# Facial Feature - Baseline Submission  

The following notebook contains the baseline submission by the team composed of Alex, Ankit, Annalaissa, Nina and Guillermo for the [Facial Keypoints Detection](https://www.kaggle.com/c/facial-keypoints-detection) Kaggle competition.  

Several Machine Learning teachniques were initially tested but the selected approach was the use of a *default* **K-Nearest Neighbors Regressor**, with accuracies on development data around 90% - 95%.  

A KN-Regression model was trained independently for each feature coordinate.  

In [1]:
import numpy as np
import pandas as pd
import time

from sklearn.neighbors import KNeighborsRegressor

## Load and preprocess data  
Preprocessing filters all images with null labels.  
No dev set created for baseline submission.  

In [2]:
# Load data
full_data = pd.read_csv("data/training.csv")

# Preprocess images into unsigned 8byte integer arrays
get_img = lambda x: np.uint8( map(int, x.split()) )
full_data['img_processed'] = map( get_img, full_data['Image'])

# fill na
data_nonas = full_data.dropna()

In [3]:
# Get training data
train_data = data_nonas.iloc[:,31].values
train_labels = np.round(data_nonas.iloc[:,:30].values)
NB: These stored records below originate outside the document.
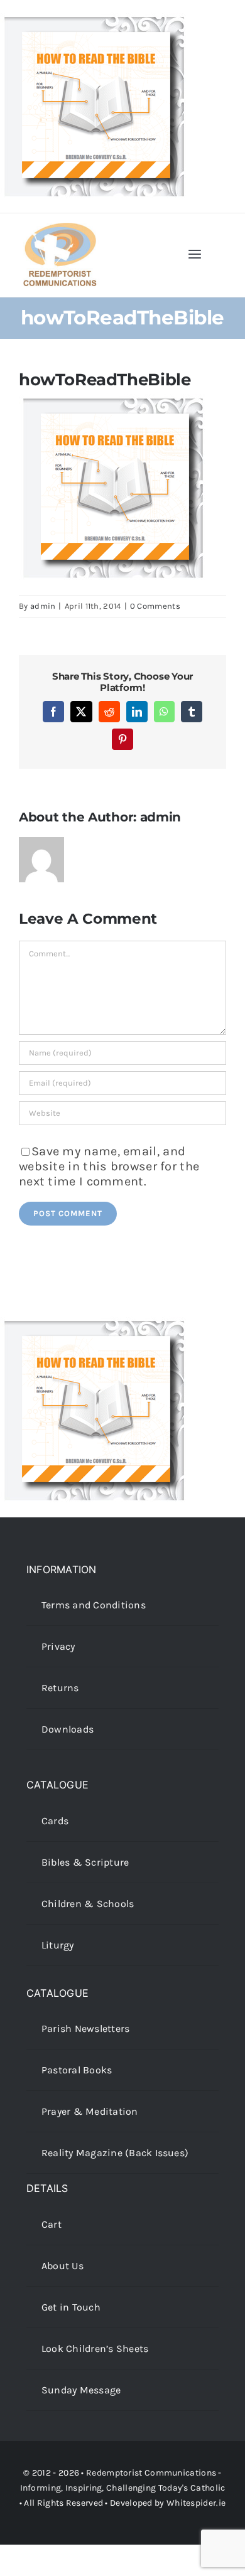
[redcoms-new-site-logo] (60, 229)
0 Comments (155, 606)
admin (43, 606)
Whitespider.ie (196, 2503)
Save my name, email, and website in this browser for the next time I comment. (109, 1166)
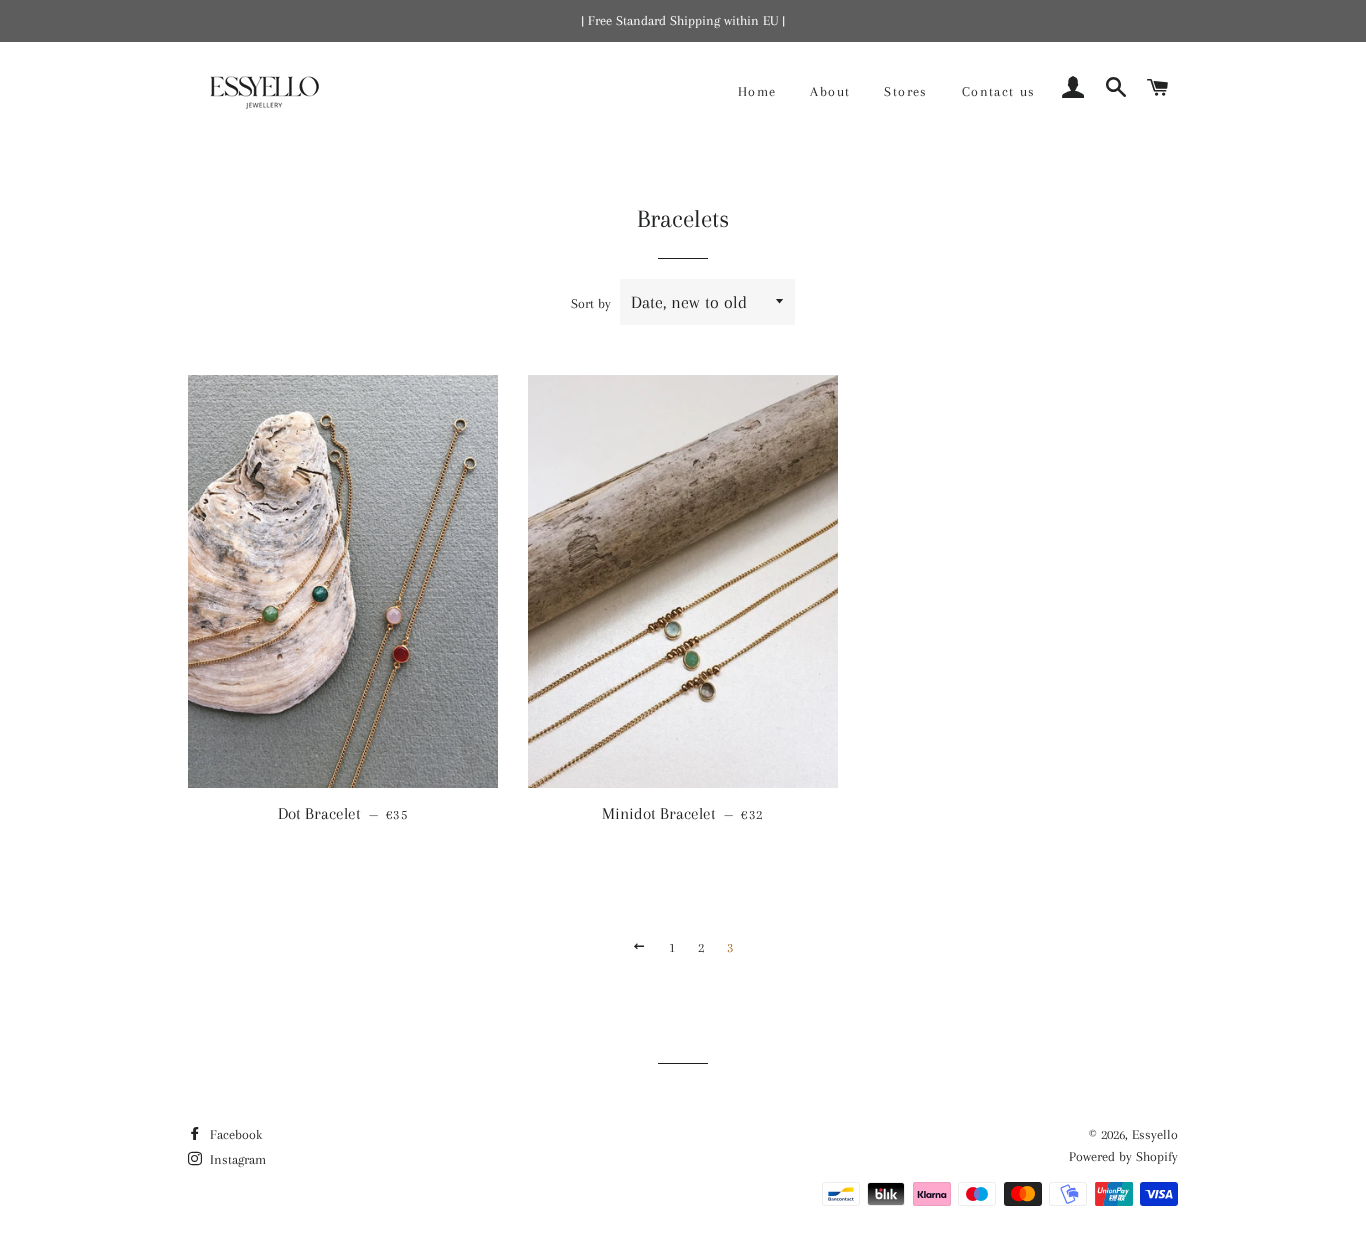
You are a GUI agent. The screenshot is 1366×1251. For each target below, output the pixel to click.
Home (757, 91)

# For base submission no (dev data)

In [4]:
# Load test_data
full_test = pd.read_csv("data/test.csv")

# Preprocess images into unsigned 8byte integer arrays
get_img = lambda x: np.uint8( map(int, x.split()) )
full_test['img_processed'] = map( get_img, full_test['Image'])

# Get training data
test_data = full_test[['img_processed']].copy()

## Train KN-Regressor model for each feature coordinate

In [5]:
# Get list of models
kn_regressors = []

# Get all models
for i, facial_feature in enumerate(data_nonas.columns[:-2]):
    
    knn = KNeighborsRegressor()
    knn.fit(train_data.tolist(), train_labels[:,i])
    
    kn_regressors.append( (facial_feature, knn) )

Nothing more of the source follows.